++++ Records shown

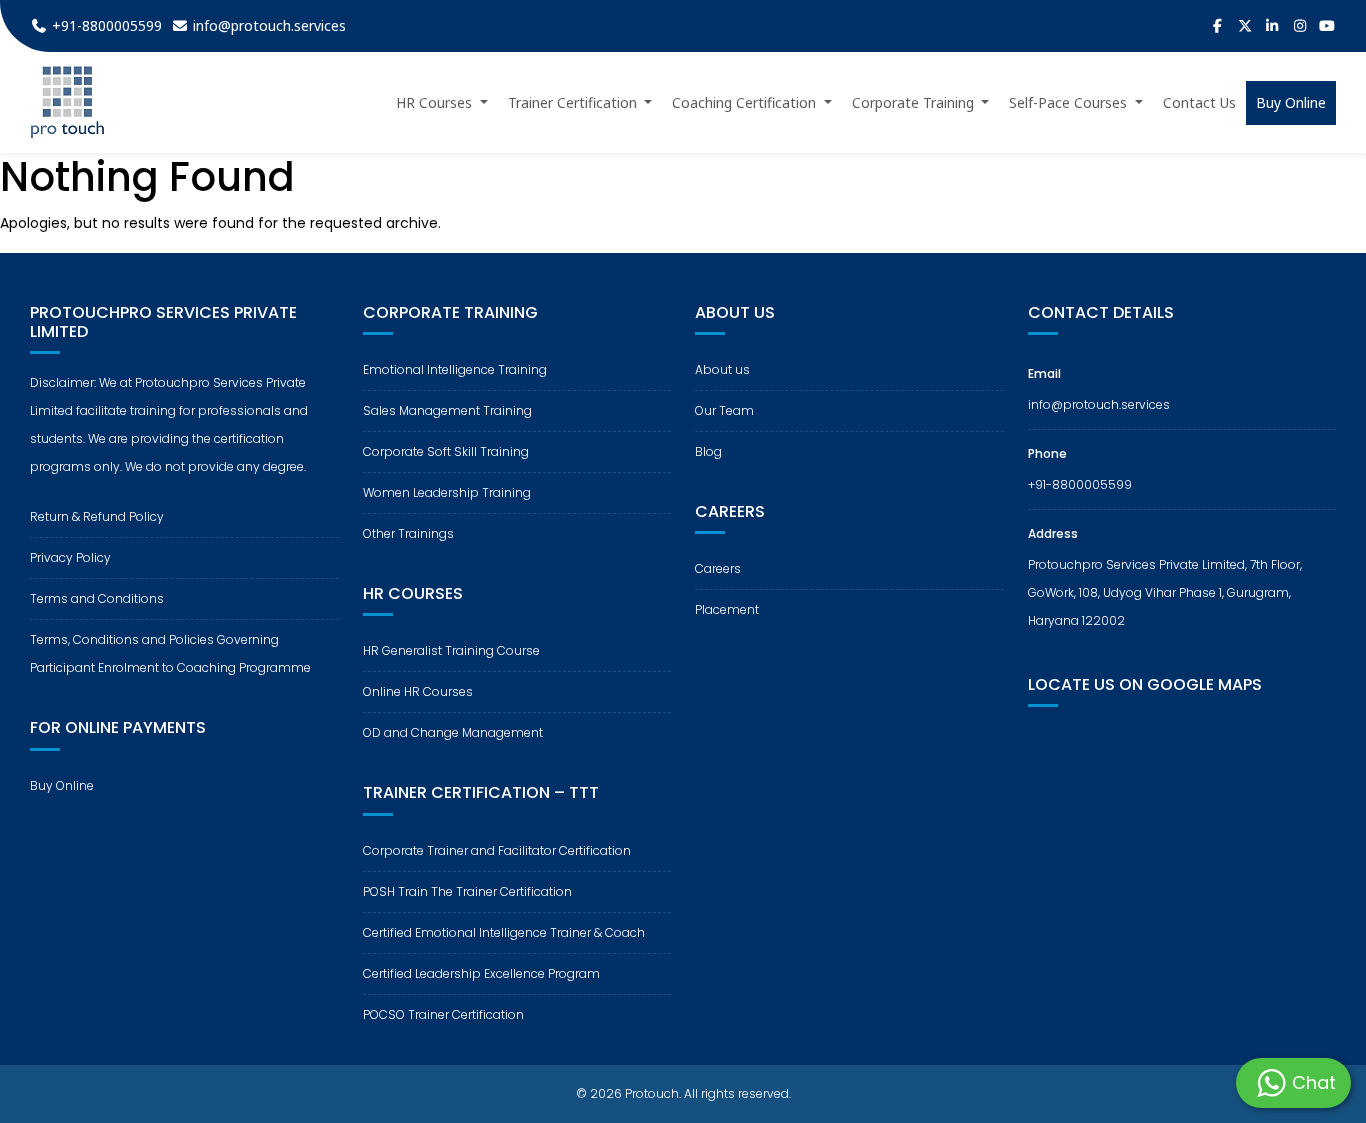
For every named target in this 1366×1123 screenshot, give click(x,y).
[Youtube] (1328, 26)
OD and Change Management (453, 732)
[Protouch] (67, 102)
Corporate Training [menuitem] (915, 102)
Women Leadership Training (447, 492)
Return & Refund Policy (97, 516)
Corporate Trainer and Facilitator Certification (497, 850)
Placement (727, 609)
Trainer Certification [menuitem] (574, 102)
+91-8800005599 (1080, 484)
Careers (718, 568)
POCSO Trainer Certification (443, 1014)
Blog (708, 451)
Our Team (724, 410)
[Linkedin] (1273, 26)
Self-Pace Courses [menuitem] (1070, 102)
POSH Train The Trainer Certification (467, 891)
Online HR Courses (418, 691)
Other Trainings (408, 533)
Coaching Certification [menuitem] (746, 102)
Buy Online (62, 785)
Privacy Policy (70, 557)
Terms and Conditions (97, 598)
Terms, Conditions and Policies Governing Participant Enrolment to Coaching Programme (170, 653)
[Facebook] (1218, 26)
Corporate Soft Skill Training (446, 451)
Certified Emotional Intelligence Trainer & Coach (504, 932)
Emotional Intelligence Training (455, 369)
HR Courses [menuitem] (436, 102)
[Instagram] (1300, 26)
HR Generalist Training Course (451, 650)
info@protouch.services (1099, 404)
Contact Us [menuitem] (1199, 102)
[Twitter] (1245, 26)
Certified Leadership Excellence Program (481, 973)
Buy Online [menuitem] (1291, 102)
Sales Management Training (447, 410)
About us (722, 369)
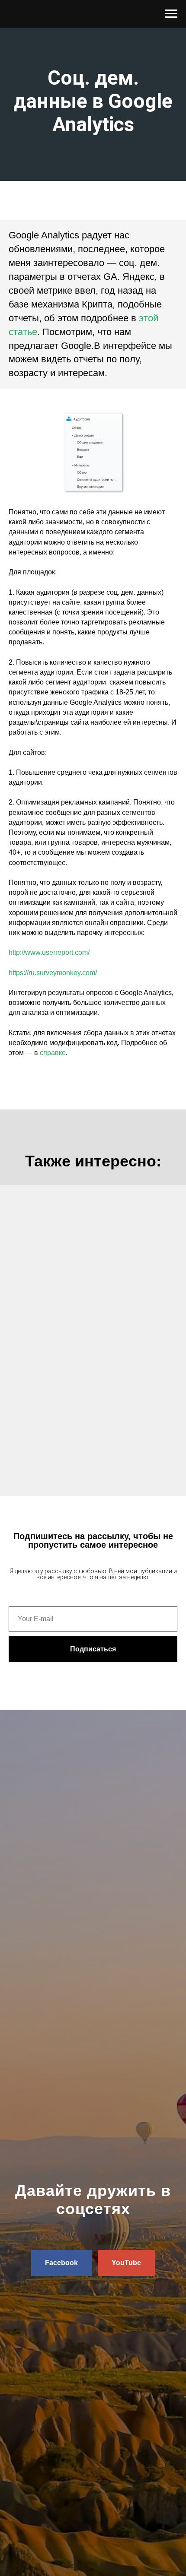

++++++++

> **Task brief**
Give the count of lines in the listing above that include "Leadership", with no other words.

> **Answer for this exercise**
2